What is active vs. passive investing? Active investing requires a buyer to make proactive efforts to make money, like consistently buying and selling or monitoring the market. Passive investing is also known as “buy-and-hold” investing; that is, relying on a long-term investment to make you money. The active investor can be thought of as a person going in and out of the market, depending on how the market is behaving. The passive investor may have chosen what is deemed to be reliable and will pay off in the long run.
Active investors appear to be careful but have a potential for being impulsive if something sounds like it’s a good idea. Passive investors rely more on empirical or historical evidence of the performance of an investment, or on the solid feasibility of a venture, where they are assured of a return on their investment.

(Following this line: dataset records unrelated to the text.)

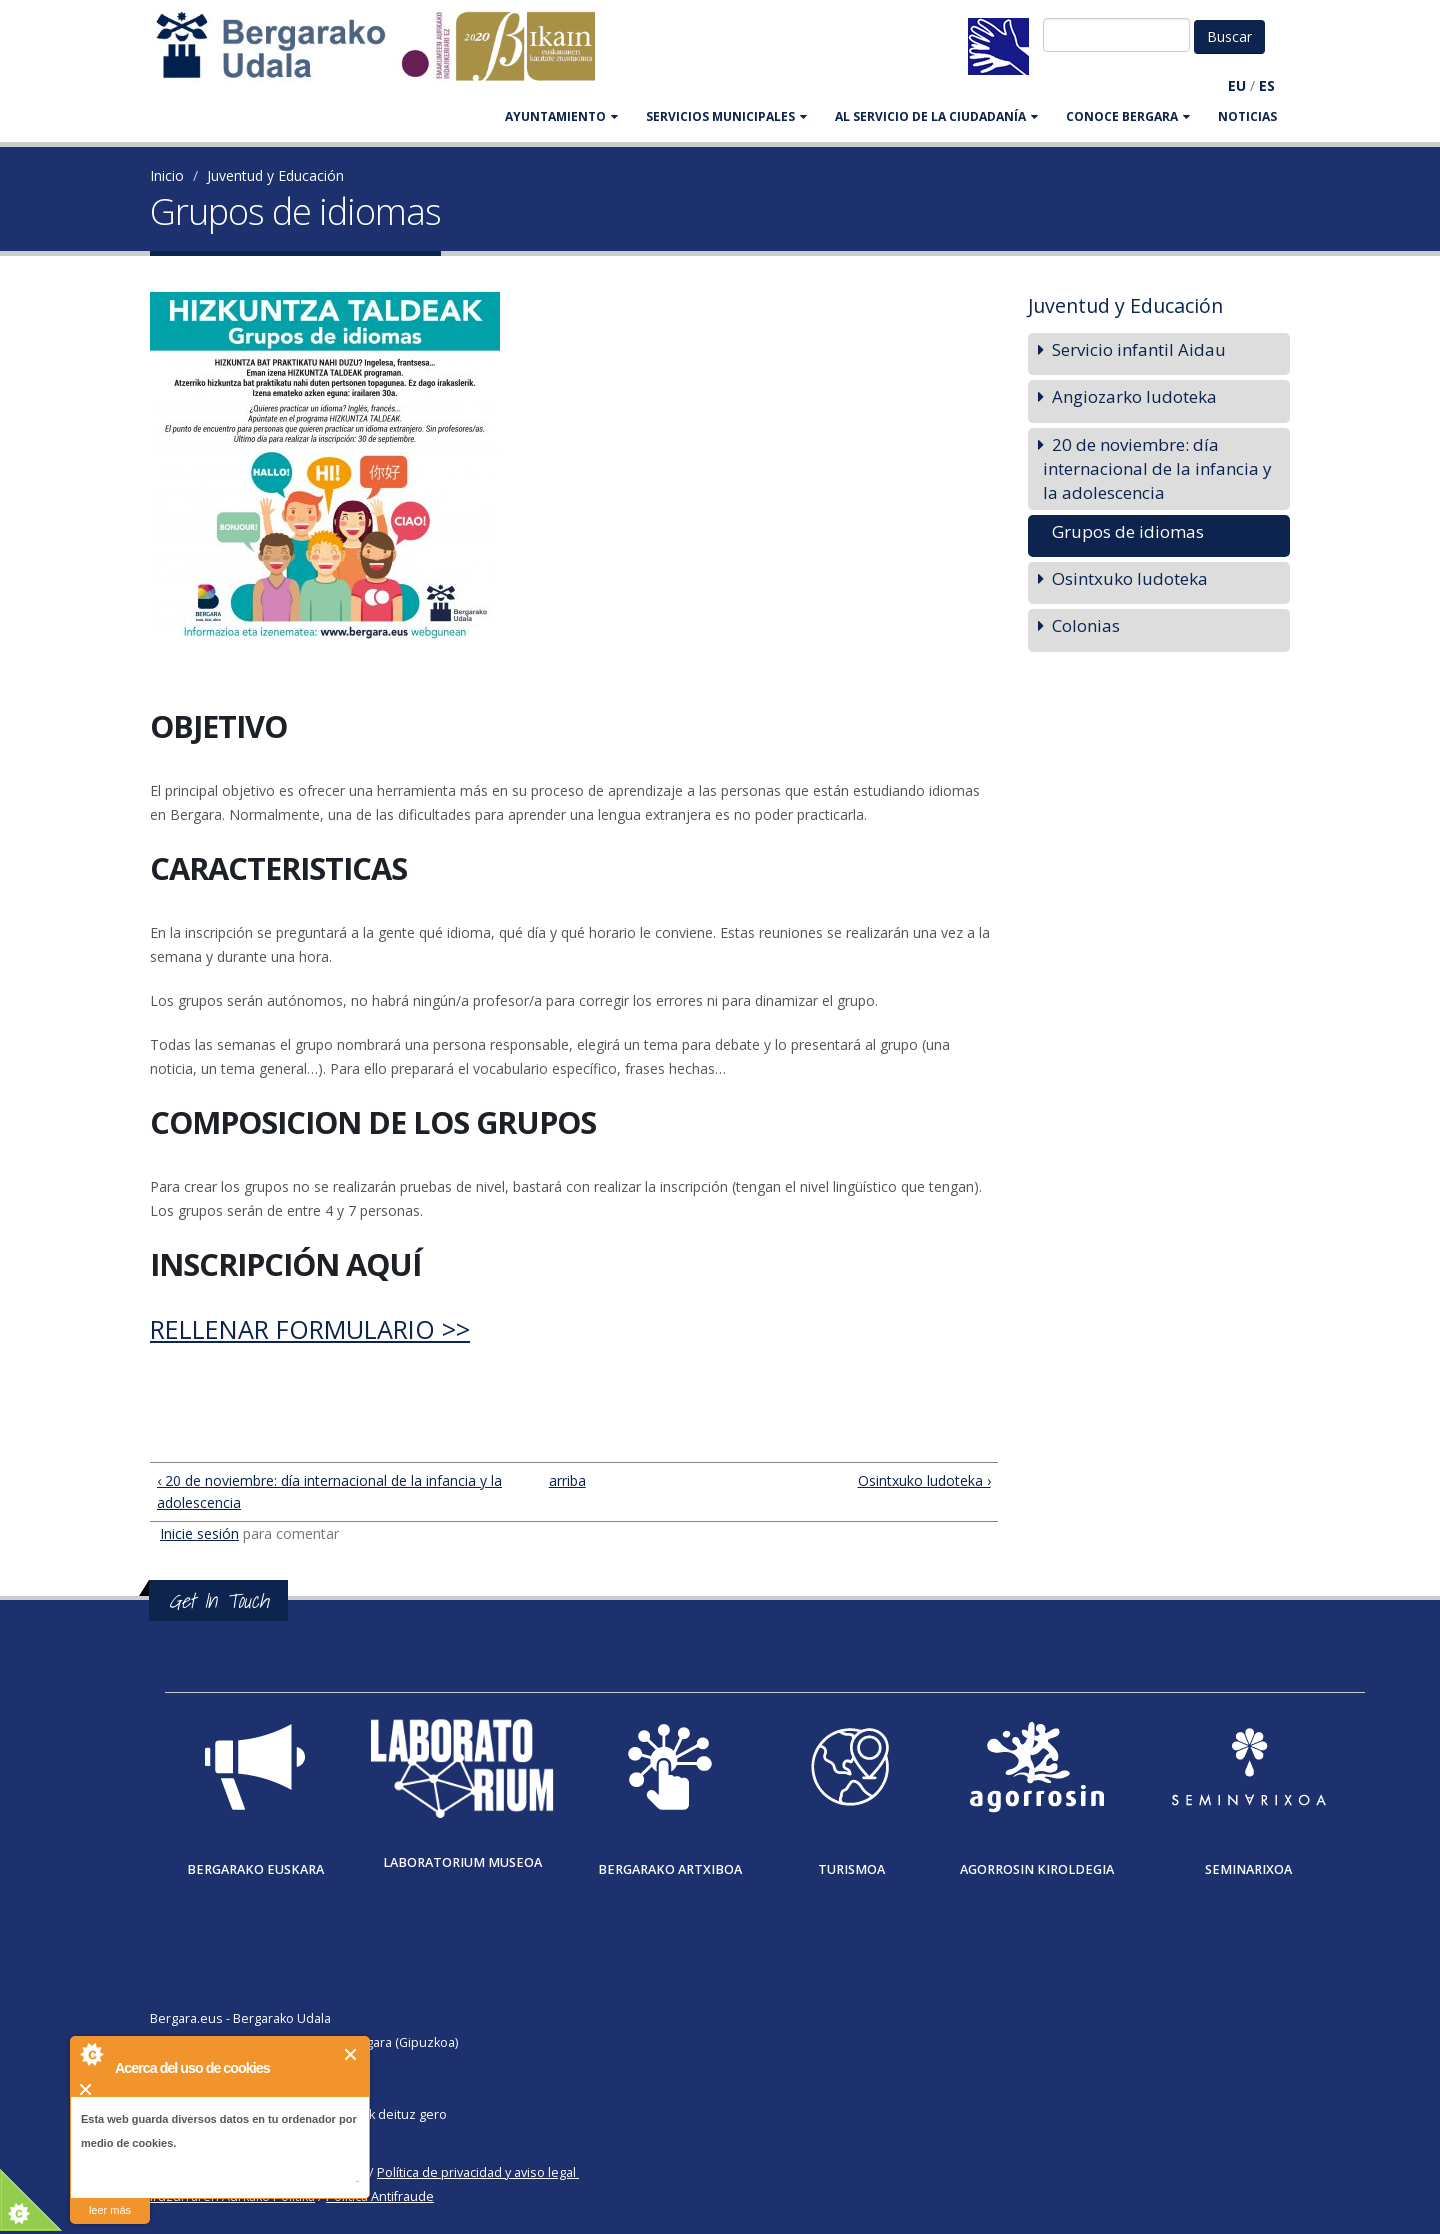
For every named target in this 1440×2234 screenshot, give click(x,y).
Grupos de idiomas (1128, 531)
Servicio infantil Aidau (1139, 349)
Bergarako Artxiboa (670, 1869)
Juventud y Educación (275, 175)
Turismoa (851, 1869)
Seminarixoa (1248, 1869)
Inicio (167, 175)
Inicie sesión (199, 1533)
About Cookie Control (91, 2054)
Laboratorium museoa (462, 1862)
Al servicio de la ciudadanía (936, 116)
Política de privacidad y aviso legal (476, 2172)
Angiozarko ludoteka (1134, 396)
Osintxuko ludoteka (1130, 578)
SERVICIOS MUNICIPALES (726, 116)
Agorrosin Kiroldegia (1037, 1869)
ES (1267, 85)
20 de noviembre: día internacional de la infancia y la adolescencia (1157, 468)
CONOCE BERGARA (1128, 116)
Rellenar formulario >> (310, 1329)
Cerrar (351, 2054)
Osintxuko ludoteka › (924, 1480)
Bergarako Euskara (255, 1869)
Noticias (1247, 116)
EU (1237, 85)
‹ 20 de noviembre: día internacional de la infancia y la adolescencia (329, 1491)
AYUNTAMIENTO (561, 116)
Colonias (1086, 625)
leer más (110, 2210)
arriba (565, 1480)
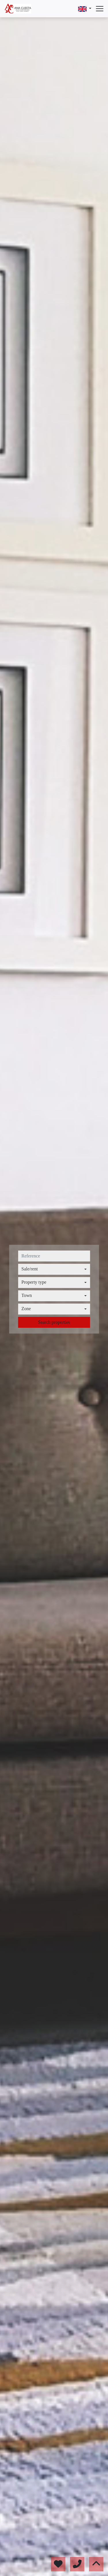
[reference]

There is a parallel in how people invest in everything else, like a relationship or a business. Come to think of it, relationships are sometimes thought of as businesses. People invest in each other because they are looking for some kind of return – financial, emotional, or physical. This has been the basis for marriages over centuries, especially those that were arranged, because the goal was always a merger of powers or financial gain. Not too far removed from how individuals act today (arranged or not). But of course, finances are not always at the forefront of relationships. Actually being in love or finding compatibility are factors too.
Just remember that what you invest in gets you what you think you want as a return. You may get lucky if happiness is a result or you may regret the option you’ve chosen (or discovered that you really didn’t want what you thought you did).